Christoph Grundner, Ph.D.

Tuberculosis (TB) control is threatened by the continued emergence of drug-resistant Mycobacterium tuberculosis (Mtb) strains such as multidrug-resistant TB and extensively drug-resistant TB. There are two especially promising strategies to limit the emergence of drug resistance. One is the targeting of dormant Mtb that becomes tolerant to TB drugs, meaning they become resistant to killing. The second is host-directed therapy, which involves manipulating the body's response to TB bacteria rather than targeting the bacteria themselves. We have identified a compound that kills Mtb through both approaches. We will test the effectiveness of this dually active compound in the mouse model of tuberculosis.
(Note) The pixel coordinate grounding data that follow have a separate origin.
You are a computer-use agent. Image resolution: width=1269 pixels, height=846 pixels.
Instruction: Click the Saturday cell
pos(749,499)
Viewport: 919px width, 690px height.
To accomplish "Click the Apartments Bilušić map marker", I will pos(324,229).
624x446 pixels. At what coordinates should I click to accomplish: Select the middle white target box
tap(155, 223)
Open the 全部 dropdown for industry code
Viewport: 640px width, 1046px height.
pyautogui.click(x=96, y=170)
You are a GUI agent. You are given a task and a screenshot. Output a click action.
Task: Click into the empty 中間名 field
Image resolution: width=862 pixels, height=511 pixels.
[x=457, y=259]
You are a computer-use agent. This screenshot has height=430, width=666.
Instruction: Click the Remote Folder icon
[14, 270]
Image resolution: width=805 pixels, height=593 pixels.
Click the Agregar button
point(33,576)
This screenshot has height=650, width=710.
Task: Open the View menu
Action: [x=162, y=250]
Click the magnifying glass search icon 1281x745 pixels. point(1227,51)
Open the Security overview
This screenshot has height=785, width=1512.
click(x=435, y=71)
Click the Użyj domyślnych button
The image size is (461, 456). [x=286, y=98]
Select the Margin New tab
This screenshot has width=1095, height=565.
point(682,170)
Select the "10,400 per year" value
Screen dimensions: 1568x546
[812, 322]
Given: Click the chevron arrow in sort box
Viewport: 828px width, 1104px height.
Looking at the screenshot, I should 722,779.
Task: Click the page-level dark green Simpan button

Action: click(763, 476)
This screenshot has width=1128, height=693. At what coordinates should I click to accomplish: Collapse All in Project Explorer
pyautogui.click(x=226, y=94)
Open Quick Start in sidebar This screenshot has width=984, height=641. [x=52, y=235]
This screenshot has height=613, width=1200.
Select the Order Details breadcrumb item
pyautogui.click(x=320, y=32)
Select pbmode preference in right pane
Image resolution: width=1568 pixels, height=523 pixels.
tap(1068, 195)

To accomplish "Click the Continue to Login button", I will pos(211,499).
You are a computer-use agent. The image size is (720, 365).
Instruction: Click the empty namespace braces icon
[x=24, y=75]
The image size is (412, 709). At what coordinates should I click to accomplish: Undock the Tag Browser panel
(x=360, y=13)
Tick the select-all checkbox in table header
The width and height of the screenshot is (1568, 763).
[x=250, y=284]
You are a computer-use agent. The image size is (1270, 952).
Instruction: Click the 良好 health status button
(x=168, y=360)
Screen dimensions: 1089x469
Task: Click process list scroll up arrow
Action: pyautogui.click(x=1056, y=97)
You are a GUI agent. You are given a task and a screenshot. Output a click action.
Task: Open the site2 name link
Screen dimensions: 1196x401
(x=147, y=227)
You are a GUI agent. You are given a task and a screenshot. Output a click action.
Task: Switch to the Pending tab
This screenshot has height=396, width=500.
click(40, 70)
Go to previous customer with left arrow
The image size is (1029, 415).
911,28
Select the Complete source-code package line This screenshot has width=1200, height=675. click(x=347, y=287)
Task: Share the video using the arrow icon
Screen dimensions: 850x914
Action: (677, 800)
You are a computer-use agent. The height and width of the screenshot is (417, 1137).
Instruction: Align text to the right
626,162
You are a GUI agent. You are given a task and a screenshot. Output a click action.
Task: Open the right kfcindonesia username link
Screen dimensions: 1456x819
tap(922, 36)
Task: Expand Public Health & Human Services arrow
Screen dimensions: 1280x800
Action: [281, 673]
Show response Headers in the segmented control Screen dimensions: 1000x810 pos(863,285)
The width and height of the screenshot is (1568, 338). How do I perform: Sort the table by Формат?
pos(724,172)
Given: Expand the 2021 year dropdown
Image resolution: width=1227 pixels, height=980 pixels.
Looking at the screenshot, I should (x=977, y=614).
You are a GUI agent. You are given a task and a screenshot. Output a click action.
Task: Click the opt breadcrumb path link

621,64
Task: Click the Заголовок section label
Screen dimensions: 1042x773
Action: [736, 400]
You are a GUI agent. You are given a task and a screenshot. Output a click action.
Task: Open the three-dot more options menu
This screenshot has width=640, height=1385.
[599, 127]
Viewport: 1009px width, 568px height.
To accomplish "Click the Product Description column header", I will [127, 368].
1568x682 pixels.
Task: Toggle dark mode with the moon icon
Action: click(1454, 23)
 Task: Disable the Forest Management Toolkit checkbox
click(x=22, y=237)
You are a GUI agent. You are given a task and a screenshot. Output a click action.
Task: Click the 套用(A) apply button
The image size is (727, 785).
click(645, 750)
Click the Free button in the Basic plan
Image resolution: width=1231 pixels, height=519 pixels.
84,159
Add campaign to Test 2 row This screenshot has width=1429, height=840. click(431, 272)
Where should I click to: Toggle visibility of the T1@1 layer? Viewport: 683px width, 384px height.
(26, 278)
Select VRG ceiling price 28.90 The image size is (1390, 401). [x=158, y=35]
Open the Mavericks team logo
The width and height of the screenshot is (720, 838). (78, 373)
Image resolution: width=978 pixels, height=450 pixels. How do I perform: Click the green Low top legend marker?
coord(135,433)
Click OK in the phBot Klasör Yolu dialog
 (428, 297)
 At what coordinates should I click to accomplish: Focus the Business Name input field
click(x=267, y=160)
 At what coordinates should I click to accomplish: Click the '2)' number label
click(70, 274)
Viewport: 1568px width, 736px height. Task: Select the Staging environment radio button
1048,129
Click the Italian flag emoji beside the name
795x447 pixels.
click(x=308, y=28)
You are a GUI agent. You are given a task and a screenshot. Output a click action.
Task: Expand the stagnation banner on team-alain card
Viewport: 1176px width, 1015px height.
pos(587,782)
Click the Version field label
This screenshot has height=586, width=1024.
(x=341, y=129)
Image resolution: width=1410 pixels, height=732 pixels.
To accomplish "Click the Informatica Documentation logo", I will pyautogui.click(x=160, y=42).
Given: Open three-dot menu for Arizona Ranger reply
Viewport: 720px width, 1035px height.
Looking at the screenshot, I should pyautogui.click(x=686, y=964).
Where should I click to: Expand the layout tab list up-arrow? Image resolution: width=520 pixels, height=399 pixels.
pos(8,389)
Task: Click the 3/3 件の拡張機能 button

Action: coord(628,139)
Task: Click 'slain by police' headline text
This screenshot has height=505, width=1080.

Our hope is that this compound will impede the emergence of drug resistance.

Update:

We made significant progress on both Aims of this project: 1) To identify the targets of our dual specificity inhibitor and with that, a new mechanism of killing Mtb, and 2) to test the efficacy of the inhibitor in the mouse model of Mtb infection. Using resistance mutants generated in the lab combined with genome sequencing, we identified genes involved in the mechanism of action of the inhibitors. We identified additional chemical analogs with improved activity against Mtb and/or the host, and begun testing of the compounds in an intracellular macrophage killing assay and in the mouse.